Within the data that follows, set down exactly the lines from the one containing "Click the curved antenna wire behind the head" through the one containing "Task: Click the Twitter bird logo", both ends included.
INPUT START
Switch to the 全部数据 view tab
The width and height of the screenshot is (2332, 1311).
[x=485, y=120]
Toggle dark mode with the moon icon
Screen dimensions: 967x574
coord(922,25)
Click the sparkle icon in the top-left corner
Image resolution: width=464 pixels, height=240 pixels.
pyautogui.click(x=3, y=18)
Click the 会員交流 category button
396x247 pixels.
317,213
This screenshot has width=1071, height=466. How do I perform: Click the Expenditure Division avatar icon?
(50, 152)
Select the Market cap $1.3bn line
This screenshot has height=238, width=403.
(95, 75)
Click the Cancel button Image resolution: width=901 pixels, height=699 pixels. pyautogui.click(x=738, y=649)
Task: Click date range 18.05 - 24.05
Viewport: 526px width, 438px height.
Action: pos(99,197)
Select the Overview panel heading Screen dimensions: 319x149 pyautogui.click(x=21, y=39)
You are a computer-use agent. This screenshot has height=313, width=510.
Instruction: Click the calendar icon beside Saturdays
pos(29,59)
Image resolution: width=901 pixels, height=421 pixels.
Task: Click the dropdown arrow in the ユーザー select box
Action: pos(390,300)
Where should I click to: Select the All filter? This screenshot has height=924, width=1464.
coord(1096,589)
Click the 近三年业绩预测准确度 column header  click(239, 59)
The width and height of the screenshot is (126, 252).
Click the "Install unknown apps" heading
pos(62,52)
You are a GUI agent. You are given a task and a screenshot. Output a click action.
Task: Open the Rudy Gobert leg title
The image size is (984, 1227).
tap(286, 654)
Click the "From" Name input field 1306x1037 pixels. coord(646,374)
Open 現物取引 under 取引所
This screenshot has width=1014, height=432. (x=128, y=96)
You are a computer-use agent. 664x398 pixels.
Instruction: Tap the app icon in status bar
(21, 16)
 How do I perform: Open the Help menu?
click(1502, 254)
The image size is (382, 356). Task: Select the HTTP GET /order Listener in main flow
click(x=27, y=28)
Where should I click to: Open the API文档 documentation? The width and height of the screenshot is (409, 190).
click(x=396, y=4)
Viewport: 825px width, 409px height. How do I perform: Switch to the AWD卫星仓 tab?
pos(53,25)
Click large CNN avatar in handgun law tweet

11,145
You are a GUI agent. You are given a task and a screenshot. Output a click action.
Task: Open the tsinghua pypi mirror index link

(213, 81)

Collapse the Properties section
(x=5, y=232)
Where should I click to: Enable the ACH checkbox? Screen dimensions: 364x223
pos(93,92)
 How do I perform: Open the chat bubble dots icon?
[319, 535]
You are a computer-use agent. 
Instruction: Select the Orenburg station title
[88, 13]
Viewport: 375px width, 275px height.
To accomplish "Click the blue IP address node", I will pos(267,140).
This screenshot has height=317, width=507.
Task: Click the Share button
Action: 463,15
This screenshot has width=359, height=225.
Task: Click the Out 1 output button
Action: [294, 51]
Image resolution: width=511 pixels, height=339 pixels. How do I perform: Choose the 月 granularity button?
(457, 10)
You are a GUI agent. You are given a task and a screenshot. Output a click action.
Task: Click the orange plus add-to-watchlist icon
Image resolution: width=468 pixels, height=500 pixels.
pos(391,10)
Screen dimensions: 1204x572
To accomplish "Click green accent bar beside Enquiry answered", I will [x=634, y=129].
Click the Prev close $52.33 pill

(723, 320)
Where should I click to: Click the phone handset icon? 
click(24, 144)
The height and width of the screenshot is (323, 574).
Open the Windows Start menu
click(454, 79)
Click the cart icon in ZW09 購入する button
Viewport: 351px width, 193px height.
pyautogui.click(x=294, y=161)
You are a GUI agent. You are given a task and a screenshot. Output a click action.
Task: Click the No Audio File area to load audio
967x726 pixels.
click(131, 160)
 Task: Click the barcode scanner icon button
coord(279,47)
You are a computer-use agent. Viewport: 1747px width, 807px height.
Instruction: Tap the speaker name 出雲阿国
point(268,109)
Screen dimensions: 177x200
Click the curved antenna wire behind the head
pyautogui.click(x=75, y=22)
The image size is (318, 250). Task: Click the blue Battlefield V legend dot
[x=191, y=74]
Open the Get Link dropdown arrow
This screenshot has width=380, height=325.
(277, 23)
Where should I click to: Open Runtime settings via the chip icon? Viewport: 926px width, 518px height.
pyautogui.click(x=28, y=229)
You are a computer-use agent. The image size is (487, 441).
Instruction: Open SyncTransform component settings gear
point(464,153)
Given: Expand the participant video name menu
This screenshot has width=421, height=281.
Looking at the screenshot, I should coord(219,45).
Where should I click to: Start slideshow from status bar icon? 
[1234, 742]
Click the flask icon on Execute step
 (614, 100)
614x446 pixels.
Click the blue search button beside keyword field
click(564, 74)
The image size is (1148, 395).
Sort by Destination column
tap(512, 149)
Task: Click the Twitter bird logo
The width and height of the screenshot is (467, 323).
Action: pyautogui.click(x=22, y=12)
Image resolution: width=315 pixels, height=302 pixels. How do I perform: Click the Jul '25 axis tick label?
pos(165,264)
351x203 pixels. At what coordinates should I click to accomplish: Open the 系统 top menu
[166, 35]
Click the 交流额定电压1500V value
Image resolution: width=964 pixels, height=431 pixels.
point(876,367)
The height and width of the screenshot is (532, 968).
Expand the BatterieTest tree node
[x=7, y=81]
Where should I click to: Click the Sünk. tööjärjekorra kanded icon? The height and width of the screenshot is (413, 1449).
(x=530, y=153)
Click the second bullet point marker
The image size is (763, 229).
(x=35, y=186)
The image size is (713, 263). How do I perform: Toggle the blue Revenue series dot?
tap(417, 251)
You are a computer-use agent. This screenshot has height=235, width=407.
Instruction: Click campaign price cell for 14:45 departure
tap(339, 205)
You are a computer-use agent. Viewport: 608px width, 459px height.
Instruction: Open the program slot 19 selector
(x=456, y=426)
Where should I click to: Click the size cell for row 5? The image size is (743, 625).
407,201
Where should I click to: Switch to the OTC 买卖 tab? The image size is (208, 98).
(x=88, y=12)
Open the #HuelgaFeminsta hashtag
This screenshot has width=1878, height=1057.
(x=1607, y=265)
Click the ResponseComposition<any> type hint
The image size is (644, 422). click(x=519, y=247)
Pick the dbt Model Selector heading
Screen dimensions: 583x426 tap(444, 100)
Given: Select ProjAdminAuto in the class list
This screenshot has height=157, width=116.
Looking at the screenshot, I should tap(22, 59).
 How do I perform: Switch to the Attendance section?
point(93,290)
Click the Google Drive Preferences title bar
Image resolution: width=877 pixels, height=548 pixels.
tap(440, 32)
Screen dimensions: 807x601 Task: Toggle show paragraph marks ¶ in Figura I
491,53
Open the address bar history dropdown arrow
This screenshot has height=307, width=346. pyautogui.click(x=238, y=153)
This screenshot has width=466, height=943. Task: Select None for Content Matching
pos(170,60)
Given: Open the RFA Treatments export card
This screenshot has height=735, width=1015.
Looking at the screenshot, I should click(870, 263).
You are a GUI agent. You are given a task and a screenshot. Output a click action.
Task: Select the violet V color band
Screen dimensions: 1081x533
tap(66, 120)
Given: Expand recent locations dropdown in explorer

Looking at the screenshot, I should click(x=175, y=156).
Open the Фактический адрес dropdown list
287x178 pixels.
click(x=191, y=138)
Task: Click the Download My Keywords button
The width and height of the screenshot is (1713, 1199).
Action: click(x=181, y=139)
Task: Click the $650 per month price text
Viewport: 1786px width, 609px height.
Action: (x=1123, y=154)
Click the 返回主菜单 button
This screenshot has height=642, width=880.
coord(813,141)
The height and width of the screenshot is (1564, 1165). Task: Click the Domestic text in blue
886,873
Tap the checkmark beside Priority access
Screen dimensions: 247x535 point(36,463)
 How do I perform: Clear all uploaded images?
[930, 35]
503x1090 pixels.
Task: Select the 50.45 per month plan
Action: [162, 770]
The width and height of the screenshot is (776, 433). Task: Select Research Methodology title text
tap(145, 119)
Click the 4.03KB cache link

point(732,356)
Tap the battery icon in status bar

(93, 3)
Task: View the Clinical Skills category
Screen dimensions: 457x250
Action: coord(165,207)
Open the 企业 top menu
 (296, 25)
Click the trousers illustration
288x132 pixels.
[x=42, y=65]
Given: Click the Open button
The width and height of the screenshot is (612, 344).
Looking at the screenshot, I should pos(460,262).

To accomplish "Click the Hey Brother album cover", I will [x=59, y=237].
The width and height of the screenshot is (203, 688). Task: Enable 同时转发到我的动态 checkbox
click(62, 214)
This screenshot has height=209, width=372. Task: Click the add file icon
INPUT END
- RESULT FOR THIS EXERCISE -
Click the curved antenna wire behind the head
pyautogui.click(x=75, y=22)
The image size is (318, 250). Task: Click the blue Battlefield V legend dot
[x=191, y=74]
Open the Get Link dropdown arrow
This screenshot has width=380, height=325.
(277, 23)
Where should I click to: Open Runtime settings via the chip icon? Viewport: 926px width, 518px height.
pyautogui.click(x=28, y=229)
You are a computer-use agent. The image size is (487, 441).
Instruction: Open SyncTransform component settings gear
point(464,153)
Given: Expand the participant video name menu
This screenshot has width=421, height=281.
Looking at the screenshot, I should coord(219,45).
Where should I click to: Start slideshow from status bar icon? 
[1234, 742]
Click the flask icon on Execute step
 (614, 100)
614x446 pixels.
Click the blue search button beside keyword field
click(564, 74)
The image size is (1148, 395).
Sort by Destination column
tap(512, 149)
Task: Click the Twitter bird logo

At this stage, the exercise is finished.